Intel GPU Pass Through to Plex on Openshift

Intel GPU Pass Through to Plex on Openshift

About 2 years ago, I started migrating all of my old VM based services to containers, and for the most part the experience has been great.  Embracing full app modernization and shifting from servers to containers and microservices has made it faster and easier than ever before to deploy, manage or update workloads with close to zero downtime.  But ever since I pulled the trigger and jumped into the kubernetes world with both feet, there has been one thing that I haven't been able to accomplish that I used to be able to do on VMs:

Passing through a GPU to a container

It is surprising to me, to say the least, that Nvidia - a company that is famously bad about working with the Open Source Community - are (and have been) the dominant player in this area.  If you have Nvidia GPUs, you can simply use the Nvidia GPU operator to present them to containers.  However, if you have Intel or AMD, for quite a while you would have been left out in the cold.  This has recently changed with the availabilty of the Intel Device Plugins Operator (and a similar project has popped up recently for AMD ).  And when I say recently, I mean it.  The Intel Device Plugins operator has only been supported since Kubernetes 1.26, and only just recently has it become generally available as an operator on Openshift 4.14.
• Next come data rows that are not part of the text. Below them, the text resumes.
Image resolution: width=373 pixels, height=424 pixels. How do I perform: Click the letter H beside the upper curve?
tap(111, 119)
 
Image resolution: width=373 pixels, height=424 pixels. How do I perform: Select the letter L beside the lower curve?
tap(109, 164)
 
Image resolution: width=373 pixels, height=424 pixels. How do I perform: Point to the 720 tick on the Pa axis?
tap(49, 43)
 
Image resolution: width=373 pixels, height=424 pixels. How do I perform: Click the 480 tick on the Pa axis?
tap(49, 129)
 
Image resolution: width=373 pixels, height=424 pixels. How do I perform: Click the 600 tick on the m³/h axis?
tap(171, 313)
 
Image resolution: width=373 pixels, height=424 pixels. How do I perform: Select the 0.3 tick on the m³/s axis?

My production Openshift cluster has Intel Mobile HD630 GPUs.  They're nothing to write home about, but they are more than adequate for offloading hardware transcoding jobs on eg; Plex or Jellyfin, taking the load off of the CPU and preventing severely impacting performance of other workloads on my cluster, which is huge given the relatively limited resources in my homelab.

This morning I was able to successfully pass through a GPU to a Plex pod using the Intel Device Plugin operator after a little tweaking.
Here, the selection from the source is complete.